- Malta Malta
- Coordinates: 33°29′17″N 94°31′20″W﻿ / ﻿33.48806°N 94.52222°W
- Country: United States
- State: Texas
- County: Bowie
- Elevation: 410 ft (120 m)
- Time zone: UTC-6 (Central (CST))
- • Summer (DST): UTC-5 (CDT)
- Area codes: 903 & 430
- GNIS feature ID: 1362124

= Malta, Texas =

Malta is an unincorporated community in Bowie County, Texas, United States. According to the Handbook of Texas, the community had a population of 297 in 1990. It is part of the Texarkana metropolitan area.

==History==
On April 30, 1954, an F3 tornado struck Malta.

==Geography==
Malta is located on the Missouri Pacific Railroad line on U.S. Highway 82, 6 mi west of New Boston and 5 mi east of DeKalb in northwestern Bowie County.

===Climate===
The climate in this area is characterized by hot, humid summers and generally mild to cool winters.

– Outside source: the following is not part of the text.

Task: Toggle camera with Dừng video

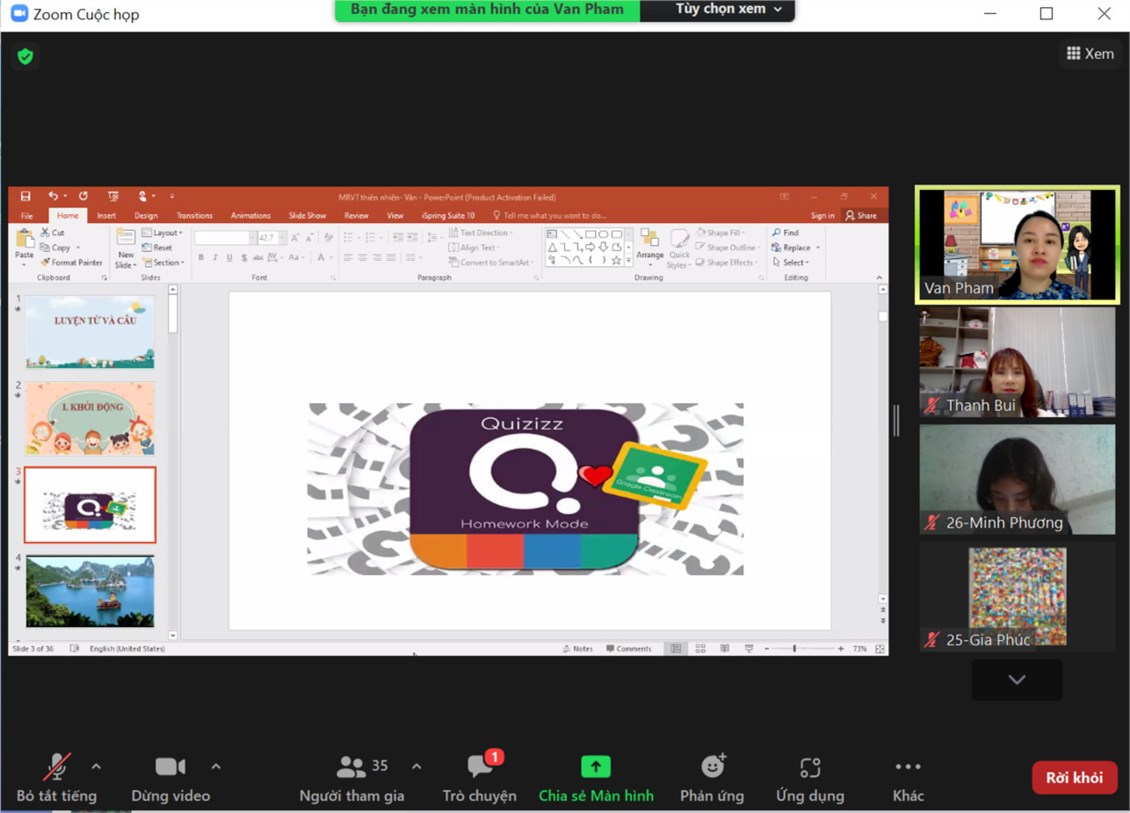Action: (170, 767)
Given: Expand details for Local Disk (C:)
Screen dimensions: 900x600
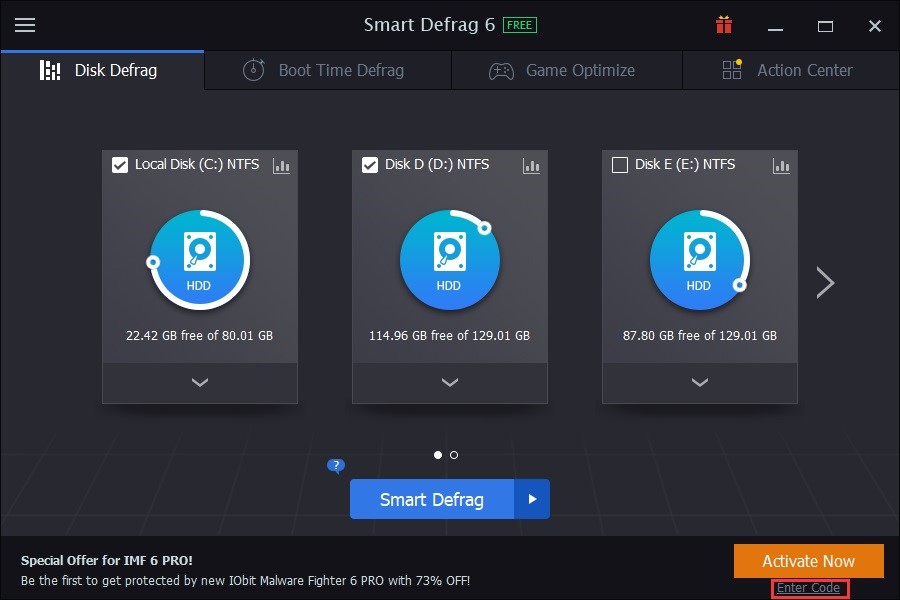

According to the Köppen Climate Classification system, Malta has a humid subtropical climate, abbreviated "Cfa" on climate maps.

==Education==
The Malta Independent School District serves area students.

==Notable person==
- D. N. Jackson, a Baptist pastor who founded the Baptist Missionary Association of America, ministered in Malta.